Ecojustice lawyers are appearing before the Federal Court to support a decision by the Minister of Fisheries and Oceans to phase out salmon farms in B.C.’s Discovery Islands by 2022.
In December 2020, Minister Bernadette Jordan announced that all fish farms in the Discovery Islands would be phased out by June 2022, when their renewed 18-month licences expire, and no new fish would be transferred into the farms in the meantime. The Minister said the decision resulted from consultations with the Homalco, Tla’amin, Klahoose, K’ómoks, Kwaikah, We Wai Kai and Wei Wai Kum Nations, who raised concerns regarding the impacts of fish farms on wild salmon stocks.
In January 2021, four fish farm companies operating in the area launched a lawsuit challenging the Minister’s decision. In March, the Federal Court granted an injunction to two companies, Mowi and a numbered company, which allows them to apply to transfer fish into three open-net fish farms in the Discovery Islands despite the Minister’s announcement that there would be no more transfers in the area.

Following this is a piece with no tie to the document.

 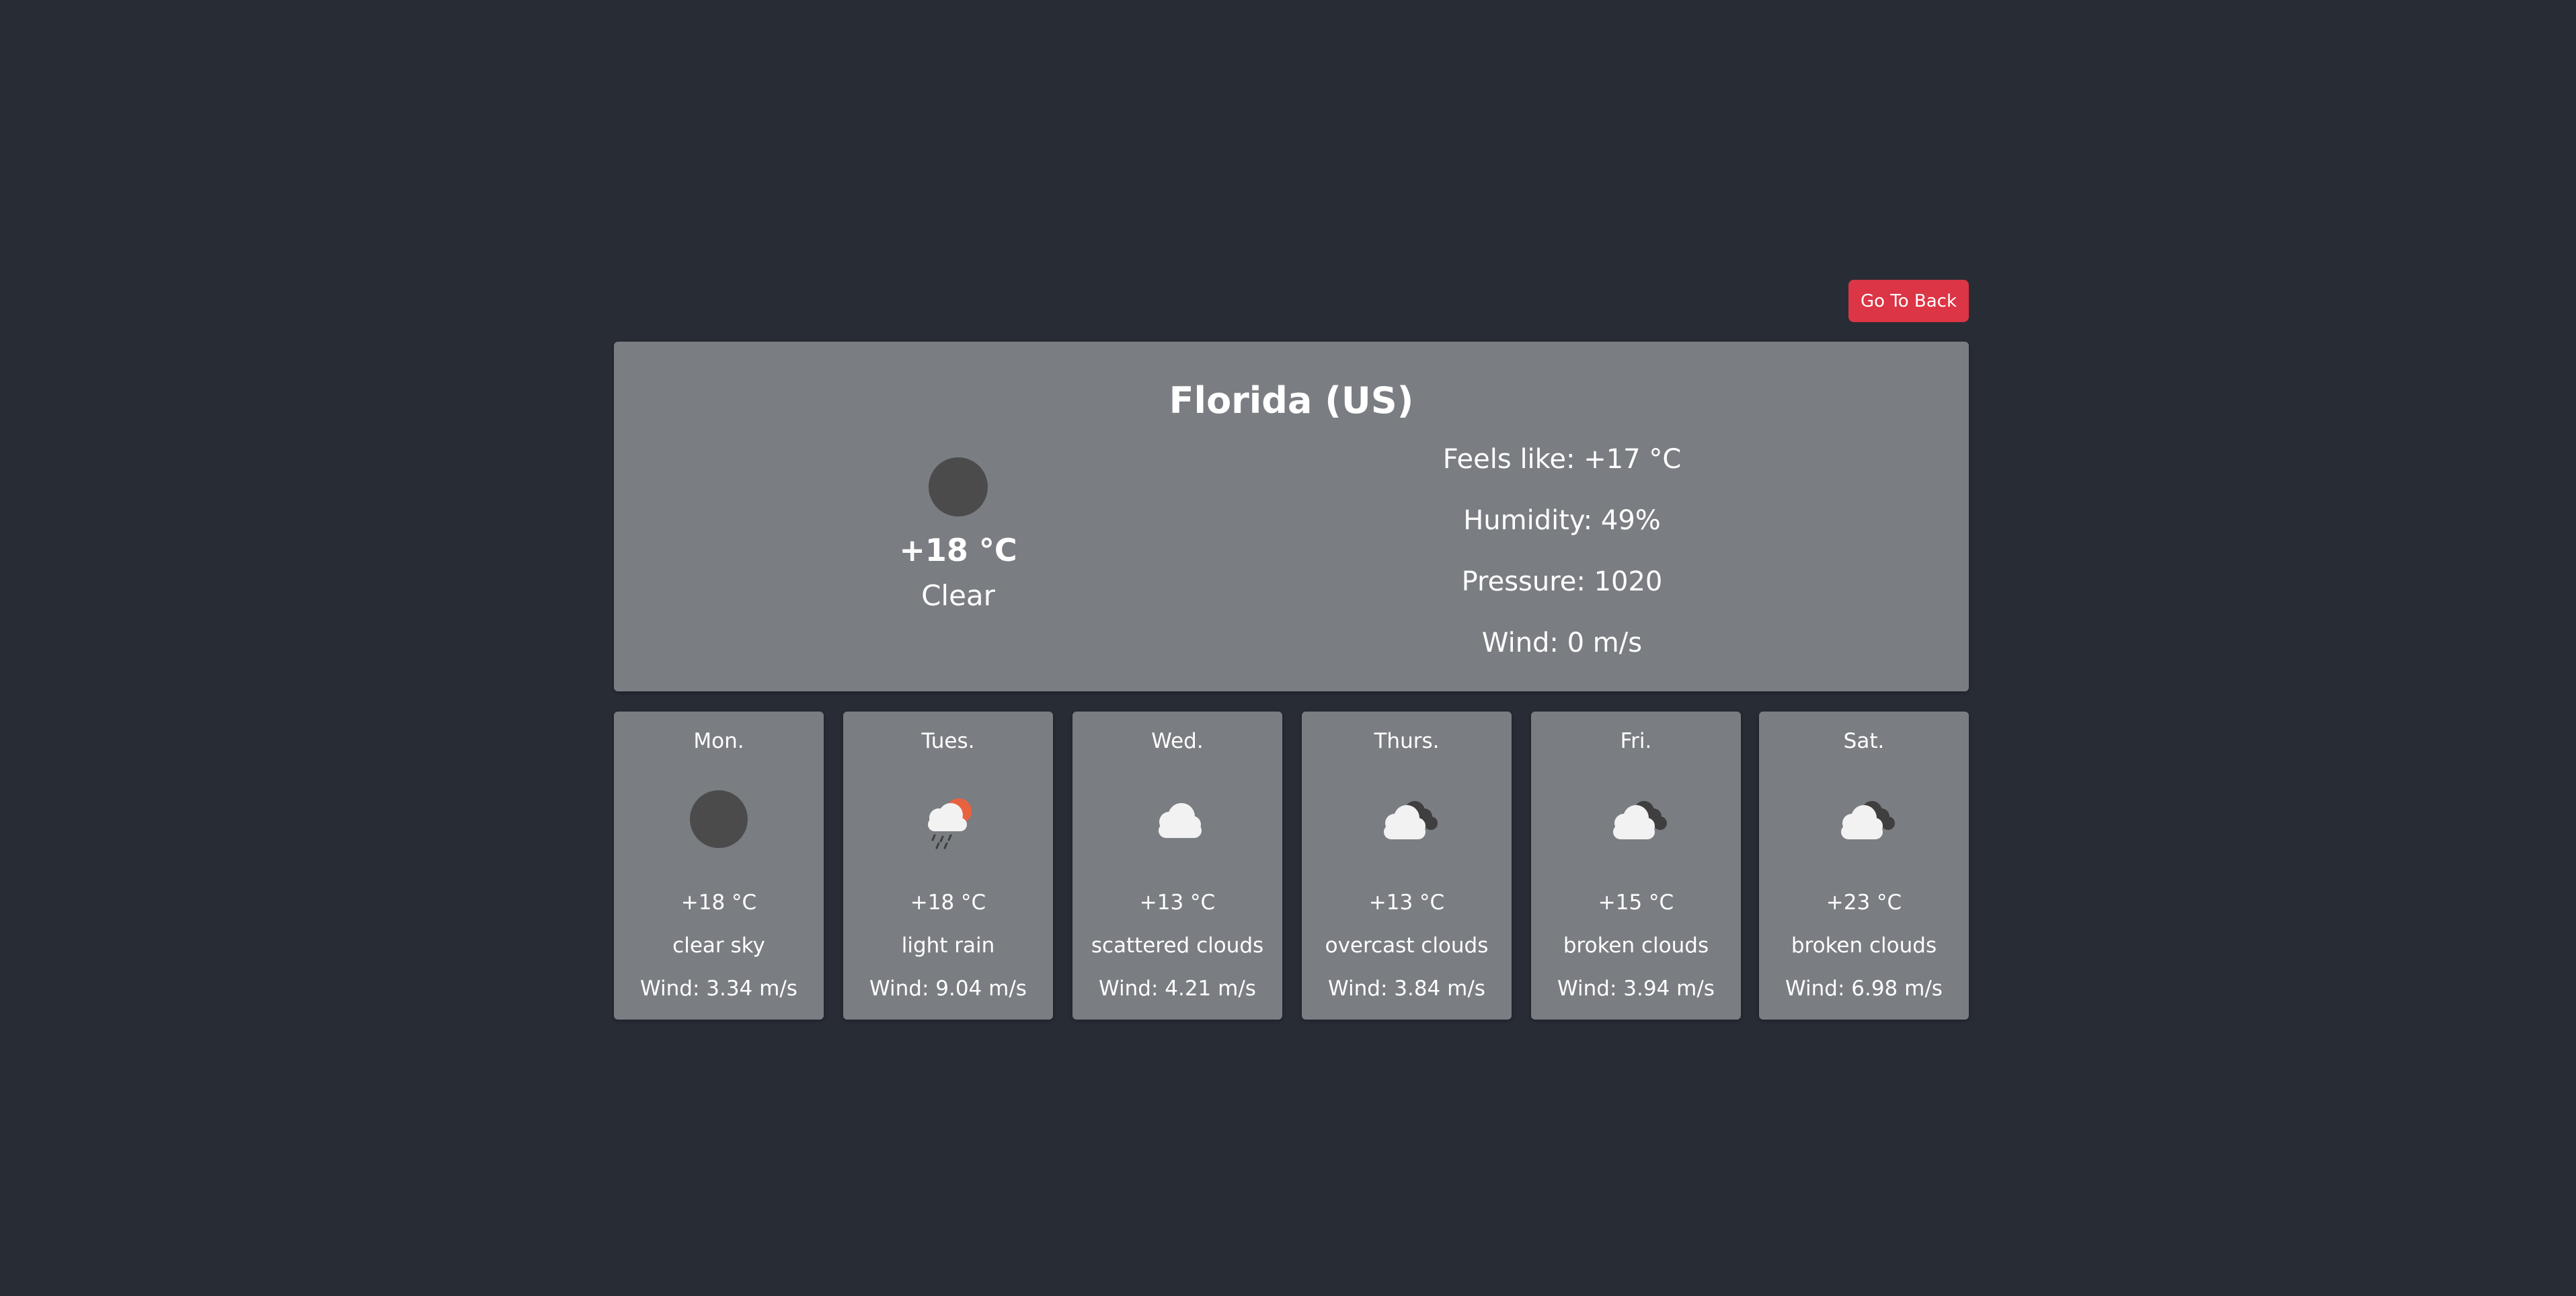 I want to click on current-summary: +18 °C Clear, so click(x=959, y=537).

Ecojustice lawyers — representing the David Suzuki Foundation, Georgia Strait Alliance, Living Oceans Society, Watershed Watch, and independent biologist Alexandra Morton — argued in court against granting the injunction to the fish companies. In the coming months, we will appear on behalf of these same clients as interveners supporting Minister Jordan’s decision in the main lawsuit on this matter by arguing that this decision is supported by a precautionary approach towards the management and protection of wild salmon.
Why is Ecojustice involved?
This case builds on a long history of Ecojustice efforts to protect wild salmon.

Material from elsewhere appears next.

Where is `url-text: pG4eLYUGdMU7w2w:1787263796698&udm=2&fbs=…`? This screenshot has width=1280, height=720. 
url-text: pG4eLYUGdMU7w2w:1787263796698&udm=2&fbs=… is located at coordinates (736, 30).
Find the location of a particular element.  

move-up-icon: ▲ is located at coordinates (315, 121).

Ecojustice lawyers presented key evidence in the 2012 Cohen Commission, which concluded that salmon farms along sockeye migration route have the potential to introduce exotic diseases and exacerbate endemic diseases that negatively impact wild salmon. Ecojustice’s team has also previously represented Alexandra Morton in other cases, winning legal decisions to protect wild salmon from piscine orthoreovirus and increase government oversight of fish farms.

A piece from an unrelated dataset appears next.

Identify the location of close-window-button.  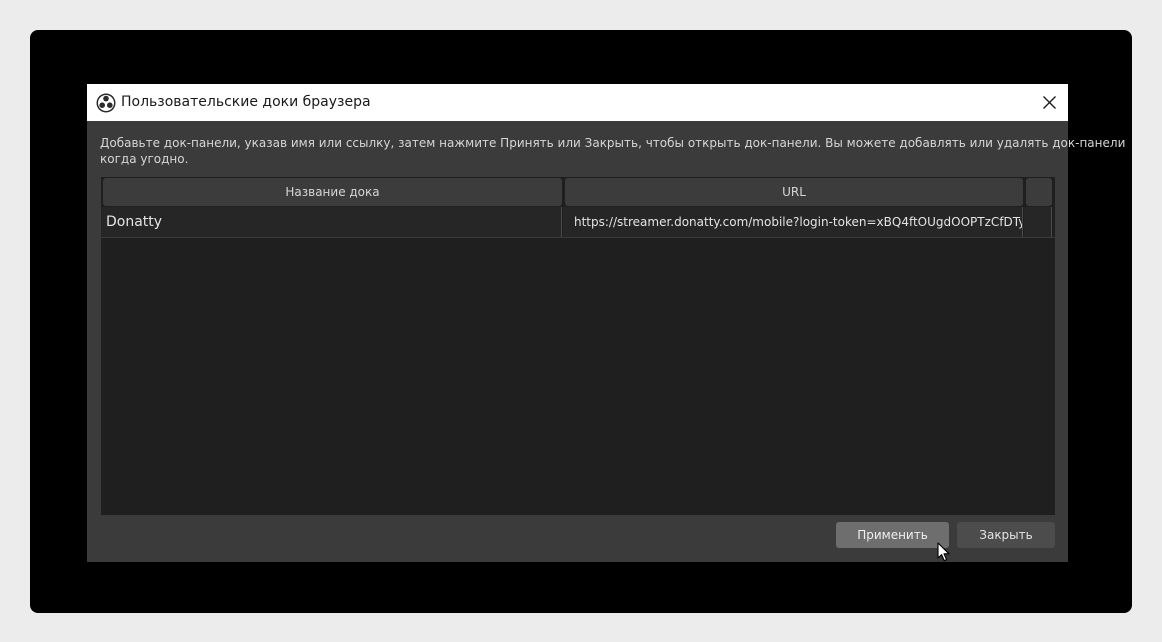
(1050, 102).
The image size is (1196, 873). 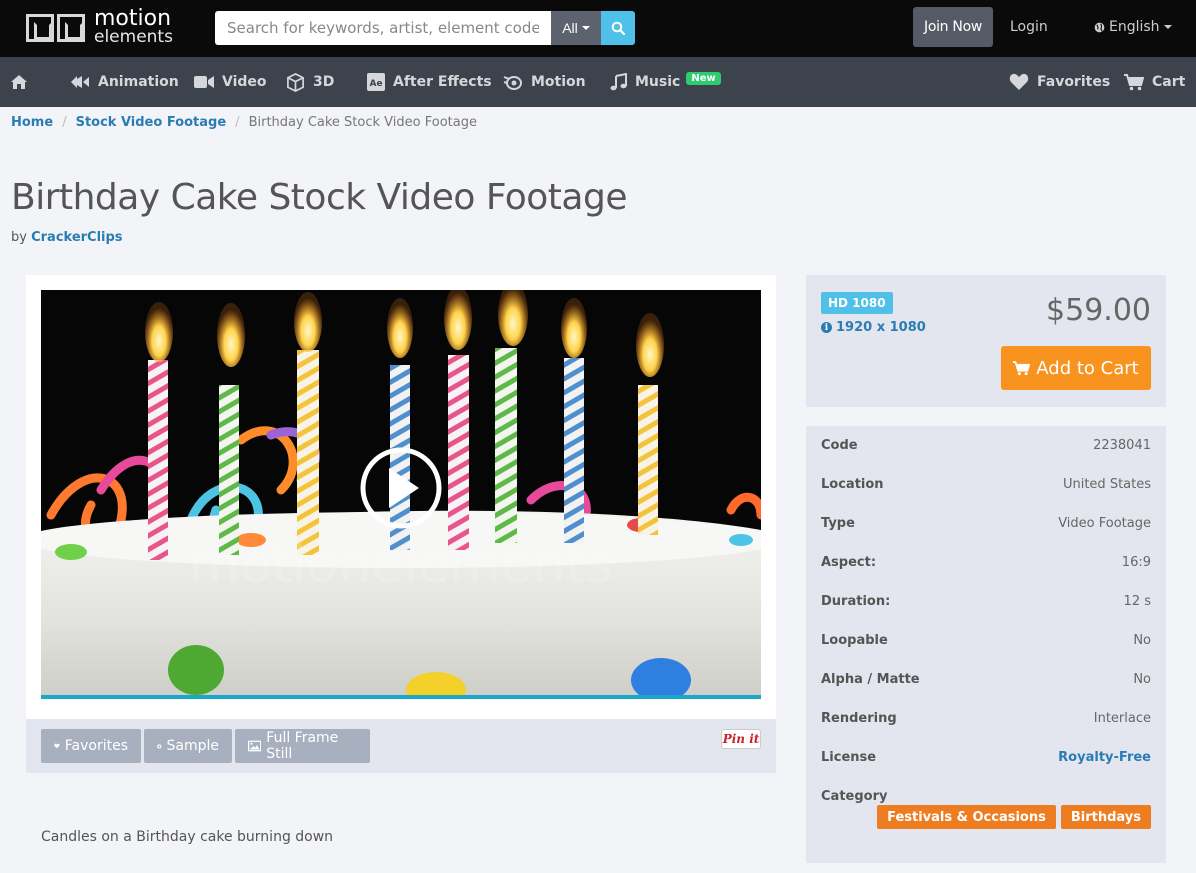 I want to click on quality-badge: HD 1080, so click(x=857, y=303).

Phasing out fish farms would have significant positive impacts on migrating wild salmon populations and the environmental health of the Discovery Islands region, and would respond to the concerns that local First Nations raised in consultation.
What would a win mean?
If Ecojustice and its clients are successful, the Minister’s decision to phase out open-net fish farms in the Discovery Islands will be upheld and these farms — which create risks of spreading contagious diseases, viruses, and parasites to vulnerable wild salmon — will no longer operate in the region.
A victory would also set an important precedent for future cases, as the Federal government works to fulfill its promise to phase out open-net fish farming in B.C. by 2025.